**Supplied records:**
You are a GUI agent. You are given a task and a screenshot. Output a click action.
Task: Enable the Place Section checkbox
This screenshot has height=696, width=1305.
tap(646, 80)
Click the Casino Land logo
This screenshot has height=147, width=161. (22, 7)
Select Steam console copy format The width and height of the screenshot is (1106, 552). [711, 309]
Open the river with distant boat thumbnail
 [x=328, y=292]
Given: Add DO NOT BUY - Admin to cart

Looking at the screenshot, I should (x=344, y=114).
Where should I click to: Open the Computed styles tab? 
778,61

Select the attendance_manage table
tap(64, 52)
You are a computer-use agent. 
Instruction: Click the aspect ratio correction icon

==

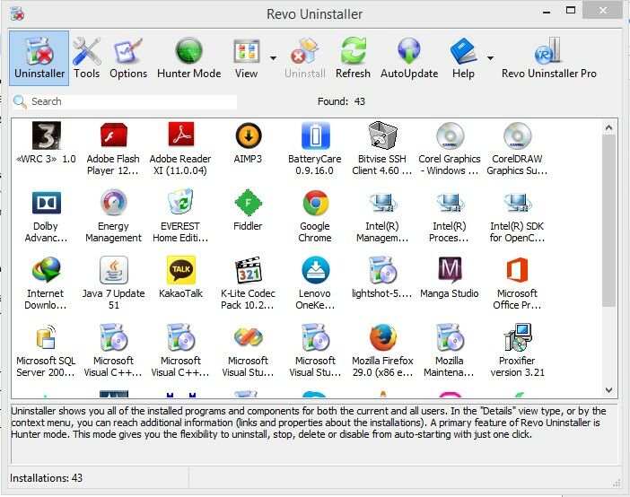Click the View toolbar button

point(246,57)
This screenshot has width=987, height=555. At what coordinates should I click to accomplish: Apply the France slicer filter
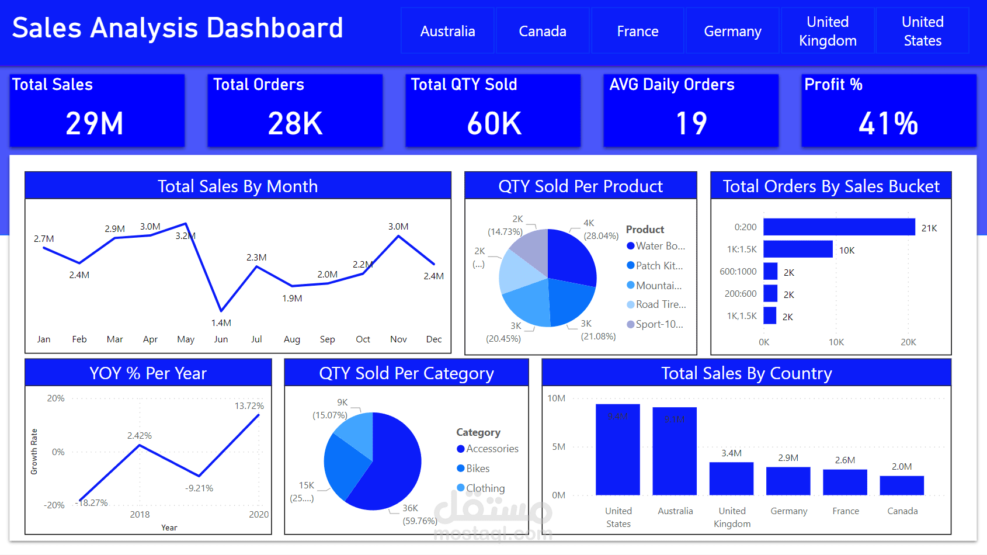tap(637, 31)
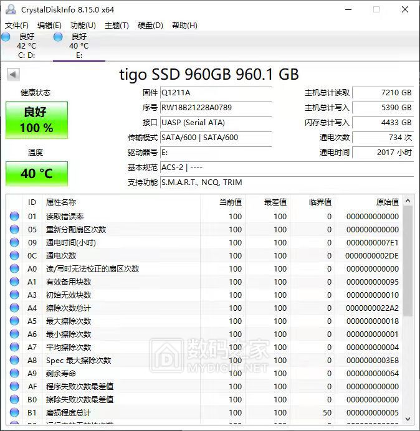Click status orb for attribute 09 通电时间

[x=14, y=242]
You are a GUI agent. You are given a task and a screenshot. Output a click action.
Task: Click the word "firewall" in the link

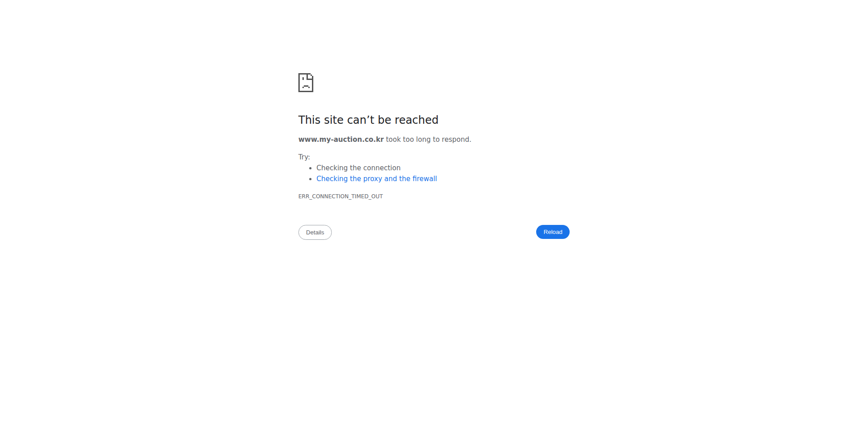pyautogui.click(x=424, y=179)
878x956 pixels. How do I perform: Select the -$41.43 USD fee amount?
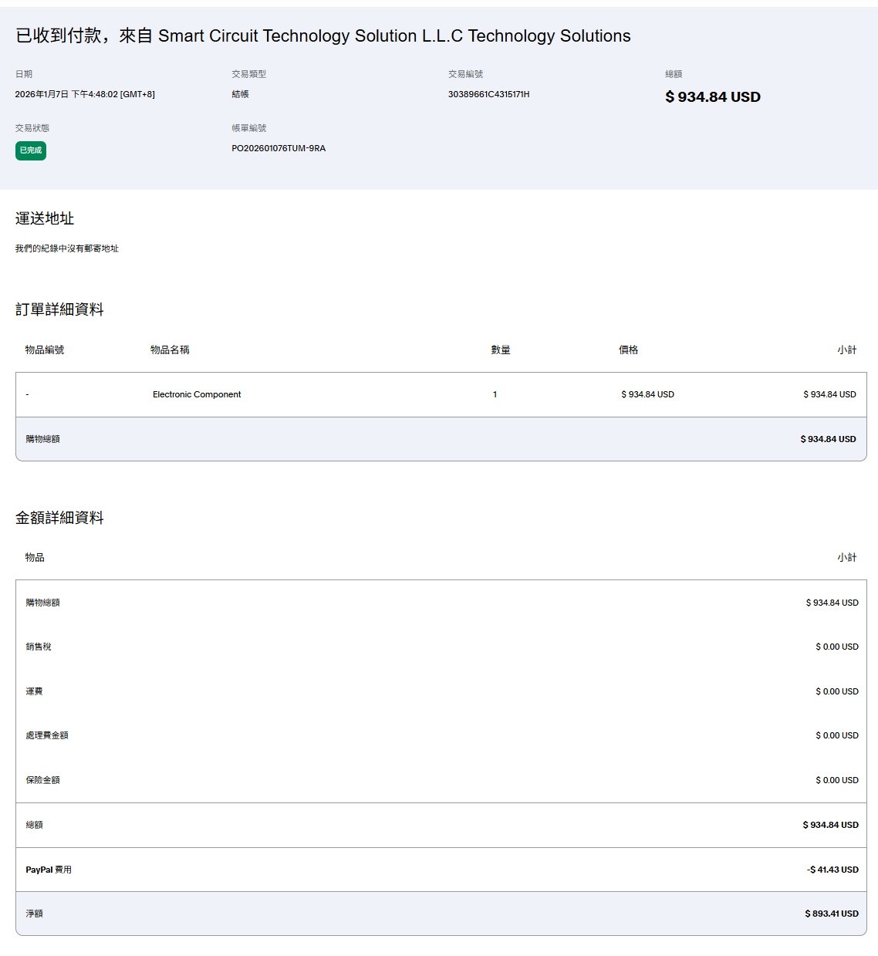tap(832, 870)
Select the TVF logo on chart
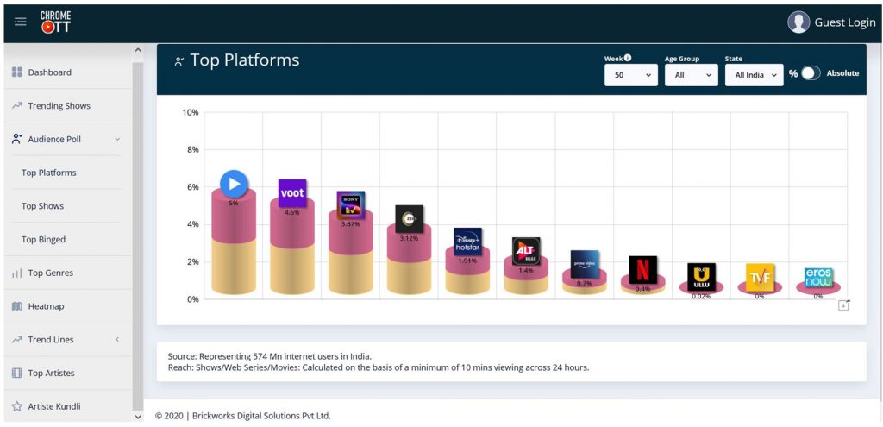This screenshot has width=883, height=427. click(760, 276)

**Instructions to follow:**
Repeat the lines of the records from the line with "Select Steam console" to the line with "tap(64, 52)", including both of those lines.

**Full answer:**
Select Steam console copy format The width and height of the screenshot is (1106, 552). [711, 309]
Open the river with distant boat thumbnail
 [x=328, y=292]
Given: Add DO NOT BUY - Admin to cart

Looking at the screenshot, I should (x=344, y=114).
Where should I click to: Open the Computed styles tab? 
778,61

Select the attendance_manage table
tap(64, 52)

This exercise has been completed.